La figura del corrupto es configurada como agente del mal nacional, intentando borrar las pistas que conducen a las verdaderas causas: el neoliberalismo vampiro-depredador, que se alimenta con la sangre de las naciones y su gente. El chivo expiatorio producido por el poder opaca el verdadero problema, el de una corrupción estructural llamada neoliberalismo, que implica una transferencia intersectorial de recursos de una magnitud incomparable con cualquier corrupción individual. Se desplaza el patrimonio público a lo privado, se endeuda al Estado por generaciones y se provoca la destrucción del empleo de vastos sectores económicos, llegando a la desaparición íntegra de ramas de actividad.
El plan incluye otra transferencia, el desplazamiento tramposo de hacer creer que la crisis sufrida no se debe a un modelo político de país, sino que responde a un problema moral. La supuesta mala conducta de gobernantes populistas se castigará con la cárcel como solución, mientras el neoliberalismo avanza y el sacrificio del pueblo se naturaliza. La responsabilidad de un Estado se transforma y se enmascara en búsqueda de culpables.
No se trata de minimizar la deshonestidad personal de los funcionarios, sino de ubicar los problemas en su justa dimensión. El objetivo de estas operaciones de “lucha a favor de la decencia” no es mejorar la moral pública, sino valerse del argumento de la corrupción para criminalizar la política. De este modo se pretende alejar a las mayorías de la preocupación por la cosa pública y orientar al cuerpo social hacia la anti política. La desconfianza hacia los partidos, dirigentes políticos e instituciones públicas conduce a muchos al escepticismo y a la adopción de estrategias individualistas. La expresión “son todos iguales” significa el éxito de la operación.
Si el problema se convierte en la lucha entre el bien y el mal u honestos versus deshonestos, el conflicto político entre modelos opuestos se diluye y las fuerzas conservadoras lo agradecerán. La política no es la moral ni se dirime como un asunto penal, si se falla en el diagnóstico lejos estaremos de las soluciones. La corrupción debe resolverse por la vía de un ejercicio legítimo de la justicia y de los controles institucionales que hagan falta.

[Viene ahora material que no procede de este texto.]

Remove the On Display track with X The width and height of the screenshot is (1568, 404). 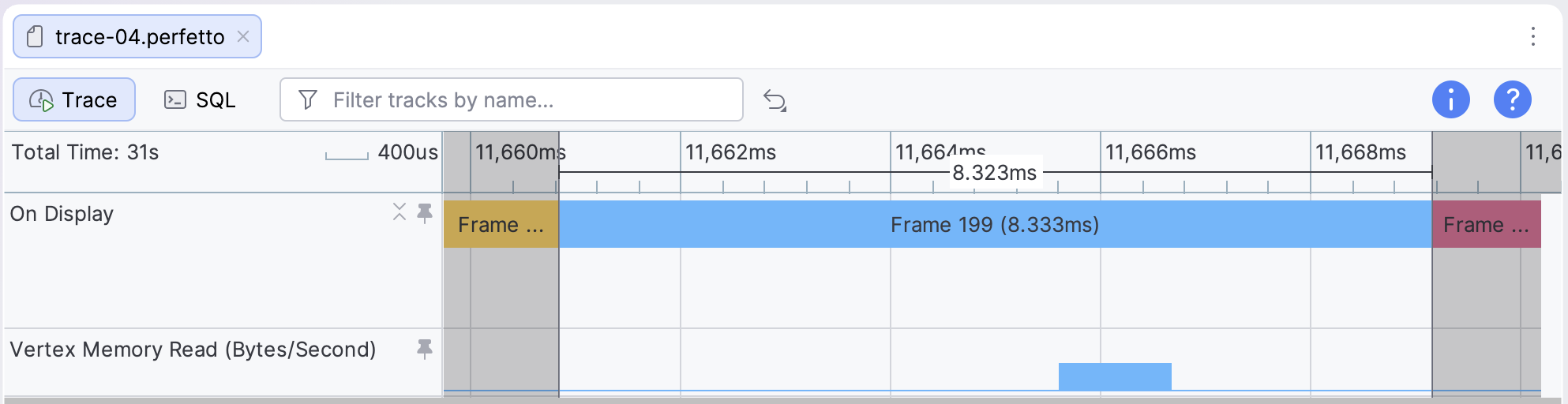(400, 211)
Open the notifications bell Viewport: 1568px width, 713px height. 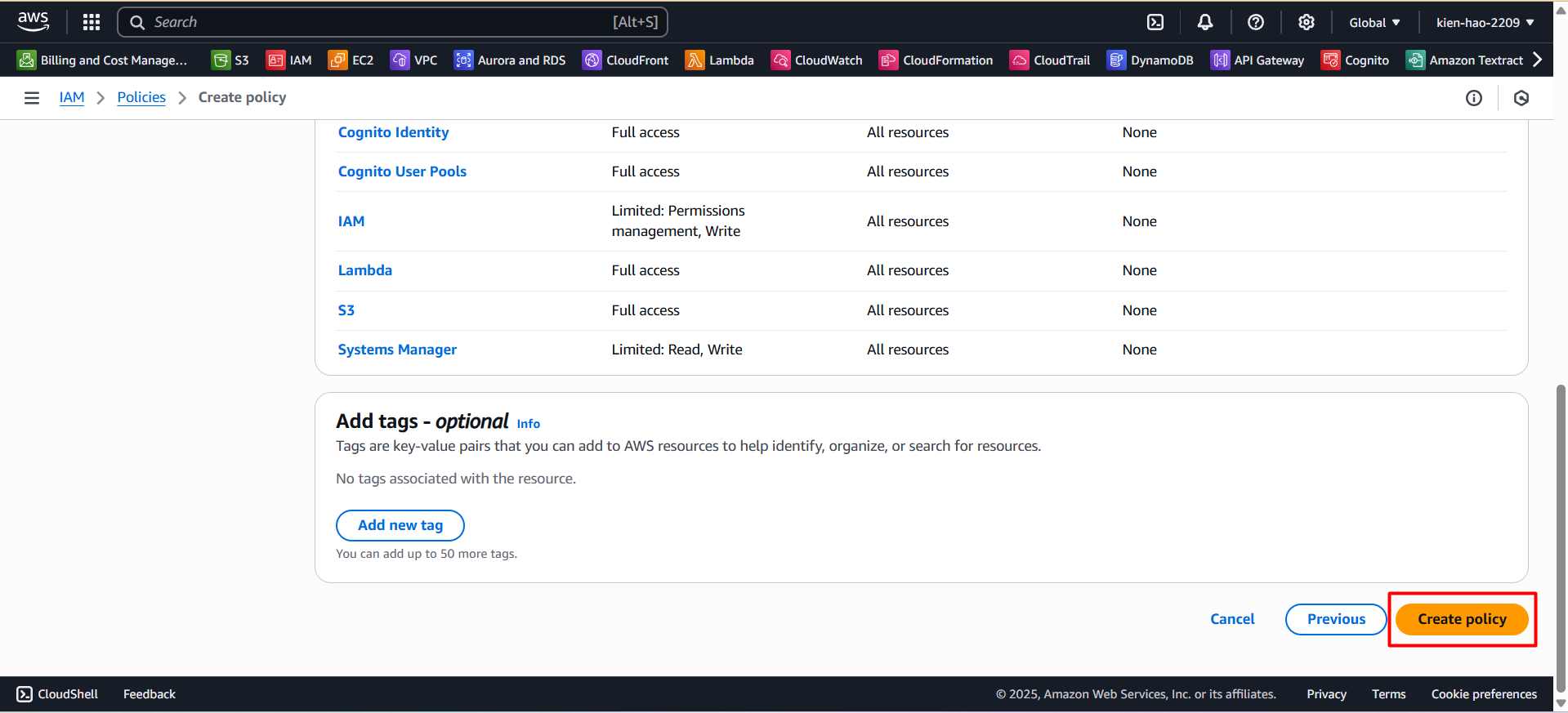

La utilización de la corrupción es una operación que encubre el mal radical, el neoliberalismo que produce la tragedia de convertir a la democracia en un sistema totalitario, lo que no es posible sin un Estado de excepción que realice acciones fuera del marco legal: represión, censura y persecución política, con operaciones de inteligencia para dominar a la población.
El neoliberalismo constituye el triunfo arrasador de células malignas en el cuerpo social, pulsión de muerte, que opera a favor de la desintegración del tejido social produciendo odios, racismos y salvajes destituciones de la subjetividad y la vida democrática
Es necesario pensar en nuevos diques políticos que digan Nunca más terrorismo de Estado, Nunca más neoliberalismo.